At http://phys.org/print372520223.html ... it seems that coal was formed 300 million years ago just as Pangea was in the process of coming together - or that is the current theory on offer in PNAS (January 2016). This contradicts a popular theory geologists seem to have taken a fancy to over the last few years and this is that coal was formed in the Carboniferous in a 60 million year gap between the appearance of forested landscapes and the evolution of wood eating microbes in between.
MJ Harper has proposed a new theory on the formation of deserts - which is novel if nothing else. You can buy a video from Amazon - 'The Distribution of Deserts, a New Teory' by MJ Harper. There are lots of videos on deserts on www.youtube.com but these are mostly mainstream - Harper is a novel theory. Deserts, surprisingly occur at all kinds of latitudes so there might be something in what he says. Evaporation of the oceans and mountain formations (with a rain shadow on one side) are favourtite explanations but Harper has something else - plant respiration.
I'm not sure if this was sent in by somebody at the contact email address or I picked it up when reading something at a web site but at www.thecanadianencyclopedia.ca/en/article/quaternary-vertebrate-fossils/ ... we have a wonderful resource as this concerns the Pleistocene fauna of North America. The Canadian Shield is virtually fossil free - even geology free as it has been wiped clean of everything down to the Pre-Cambrian base as a result of the ice sheet during the Late Glacial Maximum, and outwash as a result of meltwaters.
Old Nick gets about as we have a Devil's Hole and a Devil's Punchbowl over here in the UK. At http://archaeologynewsnetwork.blogspot.co.uk/2015/12/a-climatological-tr... ... we have Devil's Hole in Nevada, situated on the edge of Death Valley in the Amargosa Desert and yet the narrow crack in the rock, above, leads down towards an underground water reservoir.
At http://phys.org/print369561139.html ... an interesting study of a massive volcanic field in the Andes that reveals a surprising amount of uplift in a short time scale, as much as 6 feet in the last 8 years. Apparently, this has occurred many times over the last 10,000 years of the Holocene.

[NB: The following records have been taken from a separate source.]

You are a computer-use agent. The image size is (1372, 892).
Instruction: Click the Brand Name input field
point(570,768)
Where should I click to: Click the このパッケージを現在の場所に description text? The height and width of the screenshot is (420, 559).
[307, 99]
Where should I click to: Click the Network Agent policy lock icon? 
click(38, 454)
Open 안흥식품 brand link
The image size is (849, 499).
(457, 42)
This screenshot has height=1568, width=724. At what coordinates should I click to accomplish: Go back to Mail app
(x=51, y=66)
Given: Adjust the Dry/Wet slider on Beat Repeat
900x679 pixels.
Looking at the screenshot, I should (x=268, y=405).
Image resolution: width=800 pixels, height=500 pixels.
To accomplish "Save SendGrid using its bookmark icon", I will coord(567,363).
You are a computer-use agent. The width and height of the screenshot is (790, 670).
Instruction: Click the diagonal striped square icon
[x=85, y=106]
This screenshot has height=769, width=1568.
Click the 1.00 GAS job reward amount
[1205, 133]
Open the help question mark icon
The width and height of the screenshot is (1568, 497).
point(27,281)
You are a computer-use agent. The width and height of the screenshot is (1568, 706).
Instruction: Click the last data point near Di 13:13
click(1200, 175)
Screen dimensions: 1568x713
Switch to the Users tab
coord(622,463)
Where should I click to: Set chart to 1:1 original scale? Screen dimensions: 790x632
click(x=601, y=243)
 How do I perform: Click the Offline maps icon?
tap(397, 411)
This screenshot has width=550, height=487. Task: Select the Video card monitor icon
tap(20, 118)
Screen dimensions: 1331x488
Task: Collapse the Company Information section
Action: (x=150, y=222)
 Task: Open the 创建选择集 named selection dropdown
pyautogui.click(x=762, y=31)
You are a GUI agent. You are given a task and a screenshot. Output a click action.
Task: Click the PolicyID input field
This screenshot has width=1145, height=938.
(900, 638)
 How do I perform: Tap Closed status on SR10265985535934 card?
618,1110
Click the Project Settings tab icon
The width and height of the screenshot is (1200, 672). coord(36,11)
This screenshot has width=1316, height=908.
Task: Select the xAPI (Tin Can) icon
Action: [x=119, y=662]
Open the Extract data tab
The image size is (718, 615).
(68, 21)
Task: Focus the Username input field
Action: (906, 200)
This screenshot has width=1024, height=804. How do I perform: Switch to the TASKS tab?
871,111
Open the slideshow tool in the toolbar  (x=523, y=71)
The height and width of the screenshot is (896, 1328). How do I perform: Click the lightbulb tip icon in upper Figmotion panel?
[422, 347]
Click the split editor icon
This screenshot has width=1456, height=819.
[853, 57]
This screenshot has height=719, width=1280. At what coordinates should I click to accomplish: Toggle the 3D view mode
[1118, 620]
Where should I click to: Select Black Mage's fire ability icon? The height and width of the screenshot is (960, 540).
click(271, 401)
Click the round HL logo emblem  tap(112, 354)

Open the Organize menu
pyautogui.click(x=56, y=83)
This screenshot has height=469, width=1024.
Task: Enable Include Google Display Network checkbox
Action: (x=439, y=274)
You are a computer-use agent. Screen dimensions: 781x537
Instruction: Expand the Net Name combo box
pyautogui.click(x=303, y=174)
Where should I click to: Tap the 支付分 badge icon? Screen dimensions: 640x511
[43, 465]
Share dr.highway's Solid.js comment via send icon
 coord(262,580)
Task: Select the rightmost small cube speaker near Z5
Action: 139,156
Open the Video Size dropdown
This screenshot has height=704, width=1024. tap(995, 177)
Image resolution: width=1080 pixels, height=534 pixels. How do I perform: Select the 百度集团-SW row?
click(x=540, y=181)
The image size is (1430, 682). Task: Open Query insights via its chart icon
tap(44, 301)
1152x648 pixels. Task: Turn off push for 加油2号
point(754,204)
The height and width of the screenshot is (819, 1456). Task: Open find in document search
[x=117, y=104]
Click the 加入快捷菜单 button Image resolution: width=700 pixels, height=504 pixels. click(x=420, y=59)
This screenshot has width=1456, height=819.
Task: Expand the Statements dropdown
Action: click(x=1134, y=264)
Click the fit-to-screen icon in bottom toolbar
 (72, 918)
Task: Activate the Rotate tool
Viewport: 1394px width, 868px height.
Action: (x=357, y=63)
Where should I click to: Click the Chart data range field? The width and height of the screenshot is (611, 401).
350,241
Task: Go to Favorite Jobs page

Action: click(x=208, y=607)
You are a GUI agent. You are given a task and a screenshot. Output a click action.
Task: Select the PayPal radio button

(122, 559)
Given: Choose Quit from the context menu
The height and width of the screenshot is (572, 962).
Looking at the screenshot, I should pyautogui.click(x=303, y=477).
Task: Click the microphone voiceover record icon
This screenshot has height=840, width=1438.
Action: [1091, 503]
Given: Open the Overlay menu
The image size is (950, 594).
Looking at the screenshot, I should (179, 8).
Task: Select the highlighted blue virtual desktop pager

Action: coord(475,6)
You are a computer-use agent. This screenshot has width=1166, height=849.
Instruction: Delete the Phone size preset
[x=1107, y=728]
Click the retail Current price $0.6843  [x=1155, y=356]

The Times, December 2nd 2015, has a report on the discovery of dinosaur footprints on the island of Skye, which is situated off the west coast of Scotland and is renowned for its scenery (and its excessive rainfall). In the Jurassic the boundaries between land and ocean were somewhat different to what they are today.
One for the grandchildren. Lots of teeth. Crocodiles and Dinosaurs (go to http://archaeologynewsnetwork.blogspot.co.uk/2015/12/fossil-hunters-unea...).
Flooding events are surprisingly common. There are surprising amounts of water in northern Britain at the moment (heavy and persistent rain swelling rivers)and as an example the link says the 2004 Indian Ocean tsunami killed more people in just 2 hours than the ongoing conflict in Syria has managed in 4 years. That is something to think about. Flooding events, in the present and in the past, have been severe and caused trauma and great loss of life. Take the drowning of the southern North Sea basin.
Gary sent in this link. At www.nature.com/ncomms/2015/151110/ncomms9751/full/ncomms9751.html ... and for double the effect see www.dailymail.co.uk/sciencetech/article-3312097/Lost-sands-time-Hidden-a... ... we learn that not so long ago, in the grand scheme of geological history, in the Late Quaternary, the Sahara had a network of freshwater lakes, rivers and streams, clearly fed by water falling out of the sky.